Figure 1: Block diagram of TIPS. From bottom to top: given an input image, we produce masked and cropped augmentations, along with synthetic descriptive captions from a captioner model. They are fed into the text and image encoders, along with the noisy web caption, and the output tokens are used in the losses. The contrastive loss makes use of the two captions, aligning them with two [CLS] tokens obtained from the image encoder. TIPS also employs self-distillation applied to the local crops and a masked image modeling loss applied to dense patch tokens, which encourage spatially-aware and discriminative image representations.

Implementation and Scaling

The TIPS model uses a Vision Transformer (ViT) architecture, which has been shown to scale well in various tasks. The model is scaled to the ViT-g architecture with a patch size of $14$, using the SwiGLU feed-forward network variant. The embedding dimension is adapted to $1536$ with $24$ heads, resulting in a $1.1$B parameter image encoder. The text transformer is scaled to $12$ layers, with the same embedding dimension and number of heads as the image encoder.

The model is trained on a curated set of $117$M public images from the WebLI dataset. The dataset is filtered in successive rounds to improve its quality for model training. The filtering process includes removing image-text pairs with low image-text similarities and keeping only pairs with English captions. Additionally, images are selected based on their similarity to images in curated datasets.

Experimental Results

The effectiveness of TIPS is evaluated on a suite of $8$ tasks involving $16$ datasets. The tasks cover a wide range of computer vision applications, including semantic segmentation, monocular depth estimation, surface normal estimation, image classification, fine-grained and instance-level retrieval, image-to-text retrieval, text-to-image retrieval, and zero-shot classification. The experiments demonstrate that TIPS achieves strong and competitive performance across these tasks, often outperforming existing methods.

In particular, TIPS demonstrates substantial gains in dense prediction tasks compared to existing image-text models. The results indicate that TIPS achieves comparable performance to self-supervised methods like DINOv2 in most cases and surpasses them in segmentation and retrieval. The paper highlights that while recent image-text models have achieved excellent results in multimodal retrieval or zero-shot classification, these gains do not translate to improved features for dense understanding.
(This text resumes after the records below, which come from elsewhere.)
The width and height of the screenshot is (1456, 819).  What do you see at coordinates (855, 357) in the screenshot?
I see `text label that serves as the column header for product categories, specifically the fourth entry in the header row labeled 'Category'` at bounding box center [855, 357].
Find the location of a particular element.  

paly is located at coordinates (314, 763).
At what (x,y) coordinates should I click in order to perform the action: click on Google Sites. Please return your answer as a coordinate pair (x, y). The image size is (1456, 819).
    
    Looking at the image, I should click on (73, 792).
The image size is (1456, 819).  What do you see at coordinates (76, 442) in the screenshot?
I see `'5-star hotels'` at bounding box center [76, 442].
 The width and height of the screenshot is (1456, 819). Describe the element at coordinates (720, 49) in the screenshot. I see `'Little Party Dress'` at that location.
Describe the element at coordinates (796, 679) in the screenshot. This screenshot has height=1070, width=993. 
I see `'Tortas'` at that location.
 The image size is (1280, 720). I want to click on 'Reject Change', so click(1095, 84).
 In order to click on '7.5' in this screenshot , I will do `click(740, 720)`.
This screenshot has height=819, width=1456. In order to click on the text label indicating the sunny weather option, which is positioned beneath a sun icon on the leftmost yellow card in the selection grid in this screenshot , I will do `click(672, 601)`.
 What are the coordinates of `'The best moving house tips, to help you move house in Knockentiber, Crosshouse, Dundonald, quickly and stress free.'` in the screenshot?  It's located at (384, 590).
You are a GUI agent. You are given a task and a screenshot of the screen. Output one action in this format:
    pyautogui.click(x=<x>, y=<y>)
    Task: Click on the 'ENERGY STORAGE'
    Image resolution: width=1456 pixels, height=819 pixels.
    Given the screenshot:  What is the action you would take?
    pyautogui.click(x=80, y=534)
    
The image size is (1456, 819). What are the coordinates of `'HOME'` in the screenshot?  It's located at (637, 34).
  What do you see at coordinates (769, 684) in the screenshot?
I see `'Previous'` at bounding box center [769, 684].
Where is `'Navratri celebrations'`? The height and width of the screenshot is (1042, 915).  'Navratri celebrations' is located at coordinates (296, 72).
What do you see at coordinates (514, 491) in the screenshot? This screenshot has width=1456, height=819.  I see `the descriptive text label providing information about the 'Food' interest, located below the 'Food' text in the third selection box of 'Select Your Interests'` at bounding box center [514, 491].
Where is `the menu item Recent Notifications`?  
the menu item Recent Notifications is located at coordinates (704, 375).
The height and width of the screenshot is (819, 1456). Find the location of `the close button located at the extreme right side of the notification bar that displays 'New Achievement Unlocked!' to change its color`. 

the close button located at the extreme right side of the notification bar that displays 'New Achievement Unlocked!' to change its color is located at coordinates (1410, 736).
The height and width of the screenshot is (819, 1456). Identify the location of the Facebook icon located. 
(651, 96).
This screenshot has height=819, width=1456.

Novel View Synthesis Application

Figure 2: \smallQualitative results on novel view synthesis from LRM~\citep{hong2024lrmlargereconstructionmodel}

The paper shows the application of single-image to 3D, where modern large reconstruction models rely on high-quality pre-trained image encoders to produce image tokens for an encoder/decoder transformer. The paper evaluates TIPS performance in the LRM framework and compares DINO-B/16 to an equivalently-sized TIPS-B/14 and shows that TIPS outperforms DINO as an image encoder for large reconstruction models, with enhanced novel view synthesis capabilities.

Conclusion

The TIPS model represents a step forward in general-purpose image-text representation learning. By incorporating synthetic image captions and self-supervised learning techniques, TIPS achieves improved spatial awareness and strong performance across a wide range of vision tasks. The authors suggest that the presented findings will encourage the development of next-generation image representations, to enable multimodal and spatially grounded applications.